Even if you can’t make your payments, it’s important to know who your federal loan servicer is and to contact them as soon as possible to learn your options. Loan servicers can help you find new repayment plans, change your existing plan, or consolidate your loans. They can also help you with student loan forgiveness programs or deferment.
Who Is My Federal Loan Servicer?
With the exception of Perkins Loans, which are sometimes serviced by the school you attended, most federal loan servicing goes through one of these organizations:
- CornerStone: 1-800-663-1662
- FedLoan Servicing (PHEAA): 1-800-699-2908
- Granite State – GSMR: 1-888-556-0022
- Great Lakes Educational Loan Services: 1-800-236-4300
- HESC/Edfinancial: 1-855-337-6884
- MOHELA: 1-888-866-4352
- Navient: 1-800-722-1300
- Nelnet: 1-888-486-4722
- OSLA Servicing: 1-866-264-9762
To find out which loan servicer is yours, you’ll need to create an FSA ID and access the National Student Loan Data System (NSLDS), which is the U.S. Department of Education’s student aid database.
Using the NSLDS to Find Your Loan Servicer
The FSA ID replaces the FSA PIN, which served as the login code for Federal Student Aid sites until May 10, 2015. If you logged into the system prior to that time (for instance, to fill out your FAFSA), you’ll need to create a new FSA ID in order to use the system.
- Go to the Federal Student Aid FSA ID page.
- Create a new FSA ID. The site will prompt you to fill out your email address and choose a username and password.

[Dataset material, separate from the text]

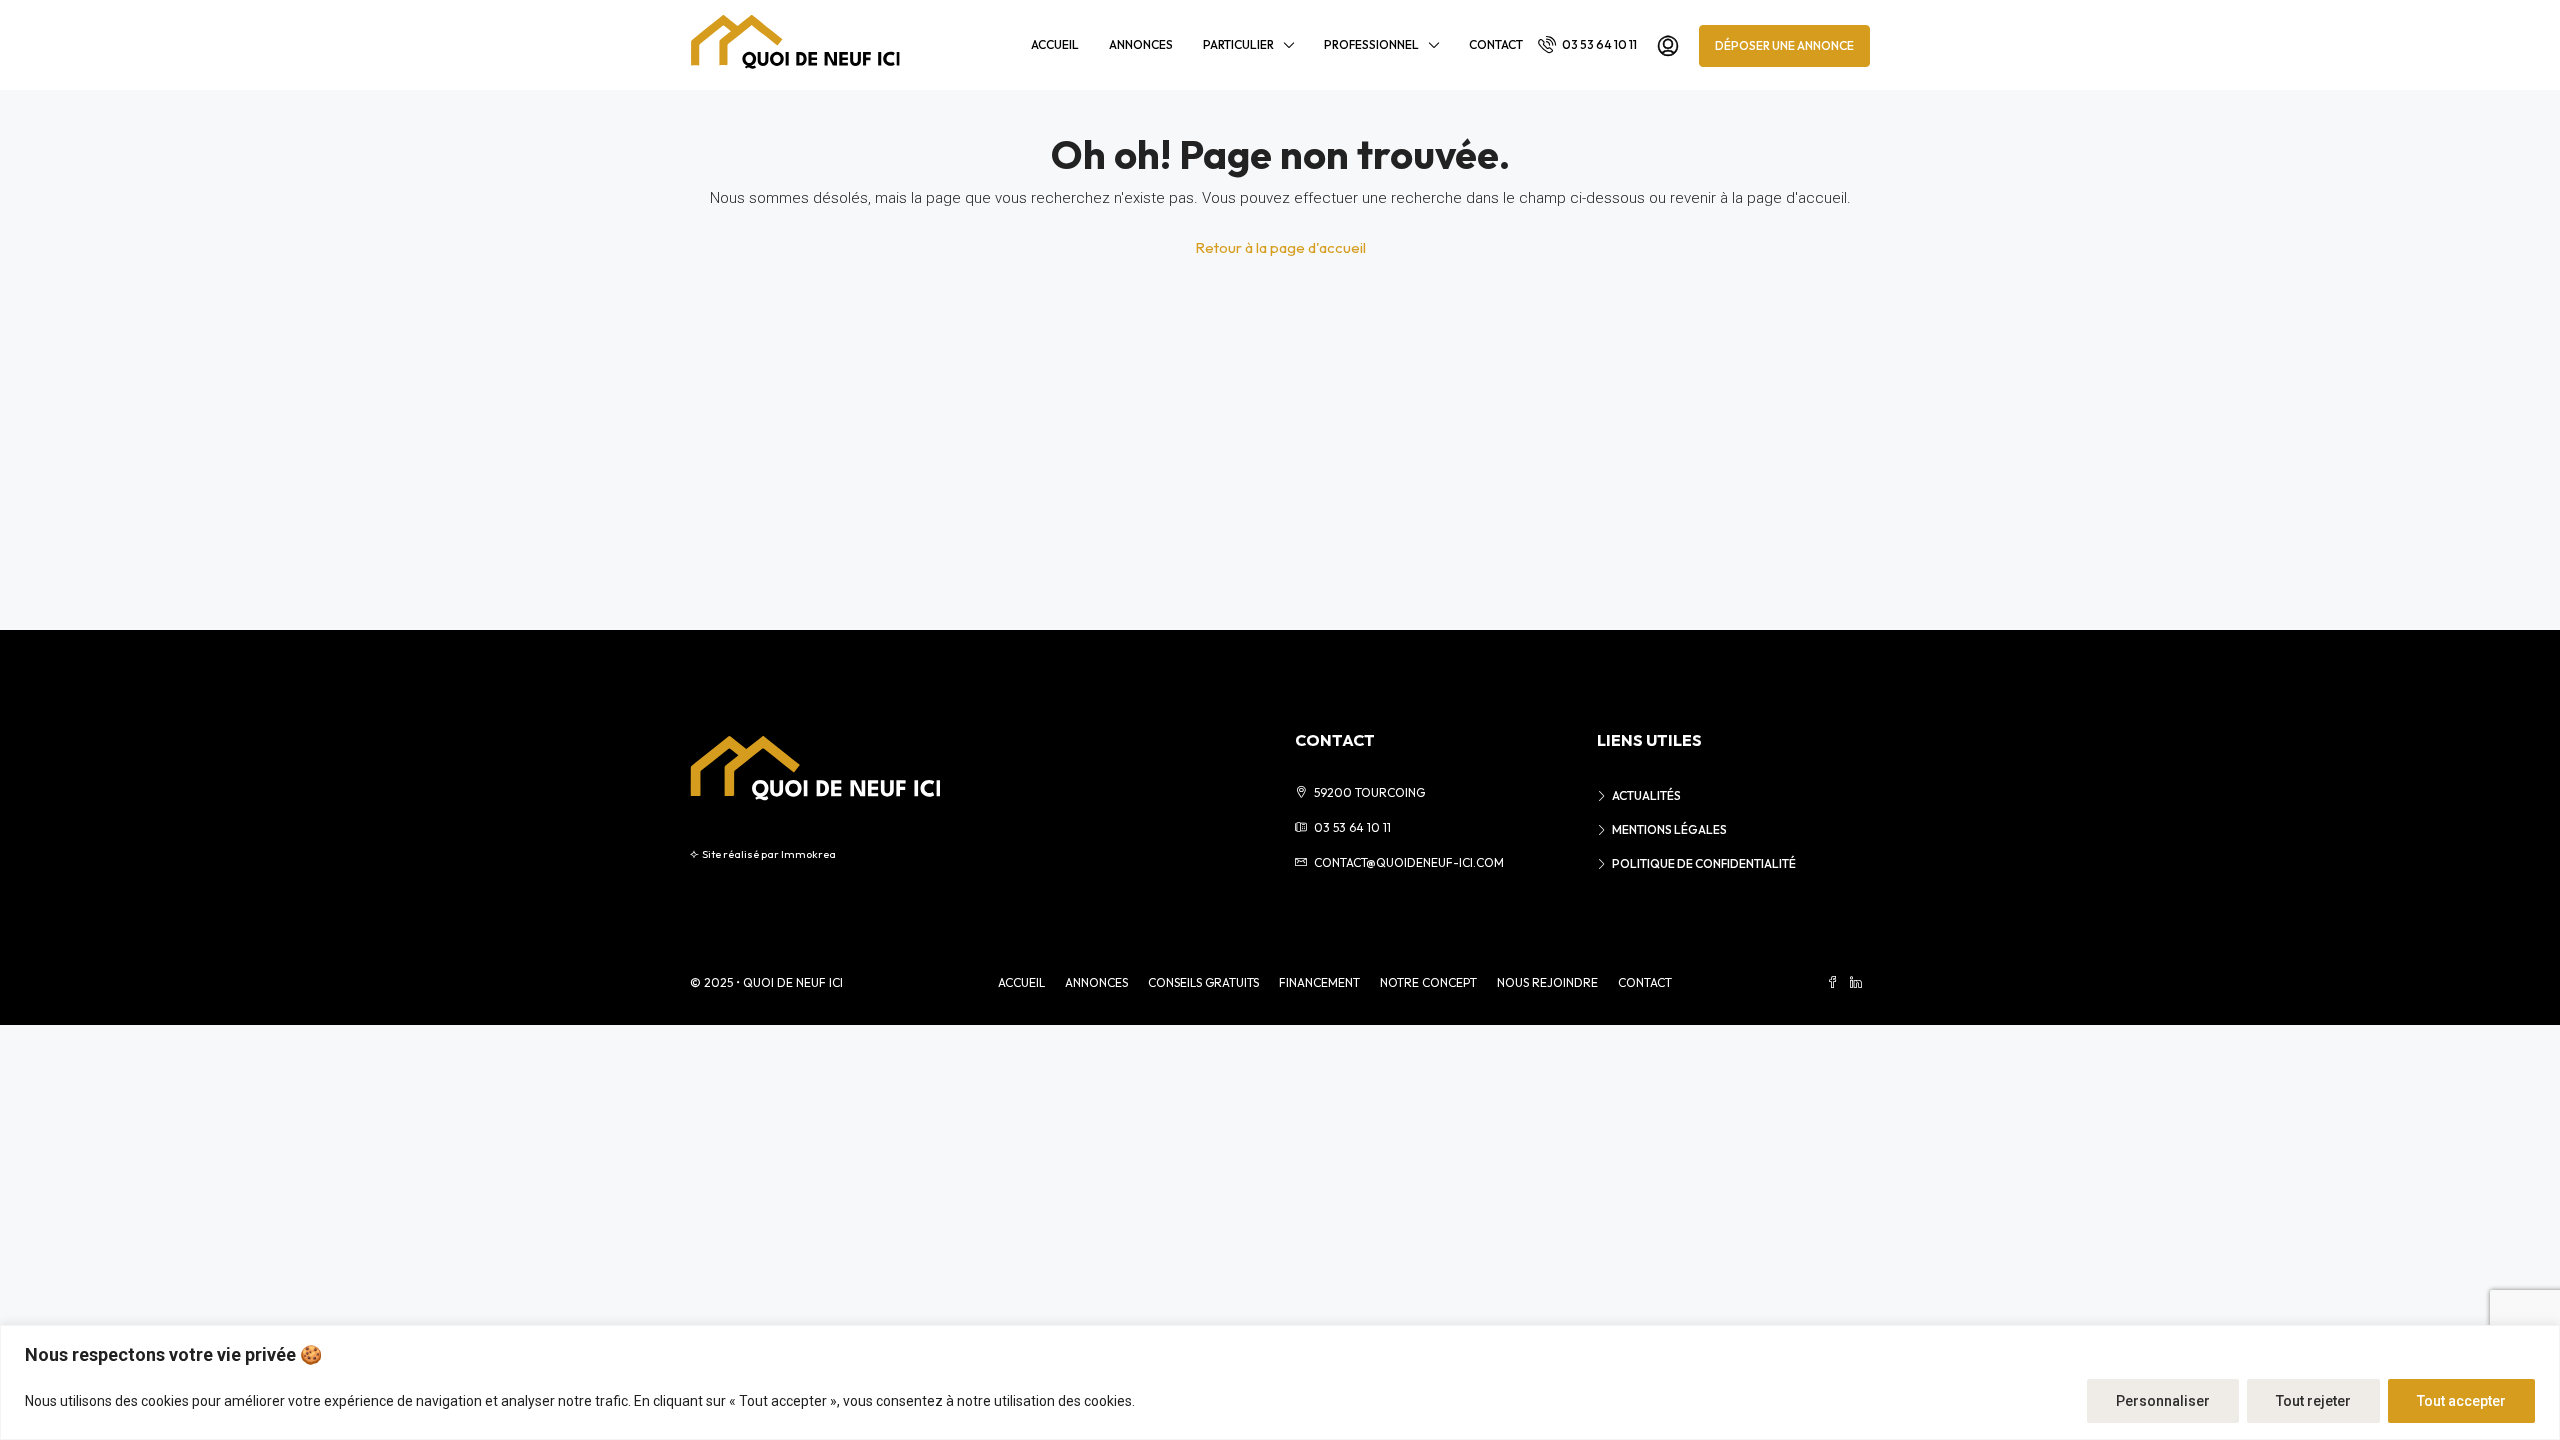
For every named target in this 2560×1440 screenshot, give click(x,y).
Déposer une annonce (1784, 45)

You’ll also have to confirm that you are 13 years of age or older. Click continue to fill out the rest of your information.
- Note that the information you enter for your FSA ID must exactly match what you included on your FAFSA. According to the Federal Student Aid site’s FAQs, login issues are often due to students and parents confusing their FSA IDs. They remind students not to share their FSA ID with anyone, to avoid confusion.

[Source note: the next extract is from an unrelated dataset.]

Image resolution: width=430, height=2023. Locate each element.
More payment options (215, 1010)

- Once you’ve created your FSA ID, go to the National Student Loan Data System (NSLDS), and click on “Financial Aid Review.” You’ll be asked to confirm that you’re willing to share private information, including your Social Security number. Click “Accept,” and use your FSA ID to log in.
- Next, you’ll see a page listing your federal student loans. Click on the blue numbers just before the “Type of Loan” column. Scroll to the bottom of the page, and look for a line reading “Servicer/Lender/Guaranty Agency/ED Servicer Information.” The contact listed beside “Current ED Servicer” is your federal loan servicer.
You will then have to sign up directly with your federal loan servicer to make payments. Once you’re signed up, you can opt to receive your billing statements electronically, and pay them the same way, or schedule automatic debits from your bank account. You can also pay your bill by check, mailing your payment directly to your loan servicer — however, you may be eligible for a small interest rate reduction (for example, 0.25%) if you opt to pay via automatic debit.